UM economist Jeff Smith has some short but informative comments on Fabio’s OrgTheory thread on graduate school admissions. My favorite bit:

When I did graduate admissions at Maryland one year I was handed 120 folders from the “rest of the world” – there, as at Michigan, there is geographic specialization by faculty on this task. I read through them all and managed to narrow down the choice set to about 20 strong applications. At that point, I essentially randomized because that was no more or less arbitrary than any other scheme I might have used given the extreme multi-dimensionality of the choice problem.
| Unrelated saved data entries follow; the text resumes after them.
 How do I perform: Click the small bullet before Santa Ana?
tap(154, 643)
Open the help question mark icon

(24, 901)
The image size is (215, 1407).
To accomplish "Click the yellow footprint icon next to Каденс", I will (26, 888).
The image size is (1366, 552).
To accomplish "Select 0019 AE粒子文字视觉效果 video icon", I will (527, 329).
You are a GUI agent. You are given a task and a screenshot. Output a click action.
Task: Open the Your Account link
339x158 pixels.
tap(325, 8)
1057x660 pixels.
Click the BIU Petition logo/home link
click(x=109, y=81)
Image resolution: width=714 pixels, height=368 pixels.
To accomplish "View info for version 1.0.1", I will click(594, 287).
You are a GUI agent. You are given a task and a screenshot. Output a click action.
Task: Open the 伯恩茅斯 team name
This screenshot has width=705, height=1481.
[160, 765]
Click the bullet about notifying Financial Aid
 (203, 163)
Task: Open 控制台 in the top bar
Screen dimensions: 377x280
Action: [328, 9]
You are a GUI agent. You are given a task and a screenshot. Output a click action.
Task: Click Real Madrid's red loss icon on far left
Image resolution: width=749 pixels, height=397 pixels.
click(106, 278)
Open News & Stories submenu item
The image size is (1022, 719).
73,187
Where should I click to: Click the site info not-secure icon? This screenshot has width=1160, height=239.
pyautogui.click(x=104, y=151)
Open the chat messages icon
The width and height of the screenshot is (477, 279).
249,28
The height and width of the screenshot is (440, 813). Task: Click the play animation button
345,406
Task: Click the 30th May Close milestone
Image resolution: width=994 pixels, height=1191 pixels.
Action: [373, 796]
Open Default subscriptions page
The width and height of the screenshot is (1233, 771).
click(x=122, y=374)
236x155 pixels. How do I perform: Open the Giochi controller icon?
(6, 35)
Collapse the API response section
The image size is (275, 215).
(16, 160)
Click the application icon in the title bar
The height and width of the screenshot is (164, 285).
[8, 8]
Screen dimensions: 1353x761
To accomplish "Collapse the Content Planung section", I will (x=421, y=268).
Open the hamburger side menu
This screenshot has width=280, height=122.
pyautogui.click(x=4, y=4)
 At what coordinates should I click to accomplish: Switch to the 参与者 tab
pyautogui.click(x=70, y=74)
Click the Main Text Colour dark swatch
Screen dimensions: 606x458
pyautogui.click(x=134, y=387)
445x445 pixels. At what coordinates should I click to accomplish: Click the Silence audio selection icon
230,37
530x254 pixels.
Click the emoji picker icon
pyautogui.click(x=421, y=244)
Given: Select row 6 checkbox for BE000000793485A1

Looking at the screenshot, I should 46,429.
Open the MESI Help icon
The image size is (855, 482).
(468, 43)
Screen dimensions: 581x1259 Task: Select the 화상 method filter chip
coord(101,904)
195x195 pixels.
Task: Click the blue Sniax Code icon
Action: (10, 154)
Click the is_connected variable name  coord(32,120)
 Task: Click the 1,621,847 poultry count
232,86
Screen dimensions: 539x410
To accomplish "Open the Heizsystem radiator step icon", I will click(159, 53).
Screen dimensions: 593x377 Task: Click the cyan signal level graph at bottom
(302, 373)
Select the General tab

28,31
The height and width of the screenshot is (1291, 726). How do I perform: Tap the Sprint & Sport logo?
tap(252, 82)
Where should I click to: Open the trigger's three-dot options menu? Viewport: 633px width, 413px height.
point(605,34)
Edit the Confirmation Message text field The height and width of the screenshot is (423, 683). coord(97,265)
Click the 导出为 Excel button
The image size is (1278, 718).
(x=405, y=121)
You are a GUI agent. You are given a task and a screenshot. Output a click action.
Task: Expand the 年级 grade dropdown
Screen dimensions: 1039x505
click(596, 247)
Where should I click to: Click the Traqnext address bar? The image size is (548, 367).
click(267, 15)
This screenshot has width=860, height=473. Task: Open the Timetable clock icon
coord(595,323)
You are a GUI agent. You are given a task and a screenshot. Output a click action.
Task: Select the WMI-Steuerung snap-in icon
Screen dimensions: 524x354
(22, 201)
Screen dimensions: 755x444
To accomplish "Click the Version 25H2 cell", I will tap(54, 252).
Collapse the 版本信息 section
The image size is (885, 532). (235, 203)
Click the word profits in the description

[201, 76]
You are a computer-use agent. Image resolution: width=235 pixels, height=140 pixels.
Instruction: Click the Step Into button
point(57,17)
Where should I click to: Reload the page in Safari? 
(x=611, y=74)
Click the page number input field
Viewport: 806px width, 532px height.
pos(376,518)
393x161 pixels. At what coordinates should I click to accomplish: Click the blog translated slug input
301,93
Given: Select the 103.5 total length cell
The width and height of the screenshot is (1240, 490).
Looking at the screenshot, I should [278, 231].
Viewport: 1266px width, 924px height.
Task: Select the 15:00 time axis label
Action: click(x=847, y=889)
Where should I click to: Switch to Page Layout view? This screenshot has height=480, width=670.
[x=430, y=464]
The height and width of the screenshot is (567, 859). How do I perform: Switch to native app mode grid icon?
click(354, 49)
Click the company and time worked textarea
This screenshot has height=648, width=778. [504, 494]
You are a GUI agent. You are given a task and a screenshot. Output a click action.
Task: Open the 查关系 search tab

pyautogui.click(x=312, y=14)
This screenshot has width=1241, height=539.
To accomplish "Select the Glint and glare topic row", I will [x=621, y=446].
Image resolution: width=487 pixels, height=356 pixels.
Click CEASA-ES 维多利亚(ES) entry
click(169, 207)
So, I picked the applicant who said in his personal statement that his friends called him “Golden Eagle” and the one who talked in his personal statement about playing Dungeons and Dragons.

When I took the graduate econometrics sequence, the first equation mentioned was “B equals PhD.” But I much prefer D&D =PhD. Makes me feel like I made good life choices as a nerdy teenager.

Also, the combination of Jeff and Fabio’s comments is fascinating, especially their thoughts on Letters of Recommendation. I’ve been asked to write two letters now, both by students I had known for exactly one semester. I was somewhat baffled about what to say, and Jeff’s suggestions about how to write such a value seem on point: you basically restate the student’s transcript, and add whatever information you can about the course you taught and the student’s relative ranking in it, and/or some anecdote about their performance if you have one. It’s very unsatisfying. I wonder if this one facet of graduate admissions that especially favors students from liberal arts colleges – even though their professors are not famous, they often know students over a period of years and have much closer contact. All of my letter writers were lecturers in the Residential College (Michigan’s mini-liberal arts college within the big university) who I had worked closely with on projects, as well as taken one to four courses from, so I had a similar advantage. On the other hand, savvy students are large state schools (especially public ivies) can get involved with big name research projects, even if only as grunts.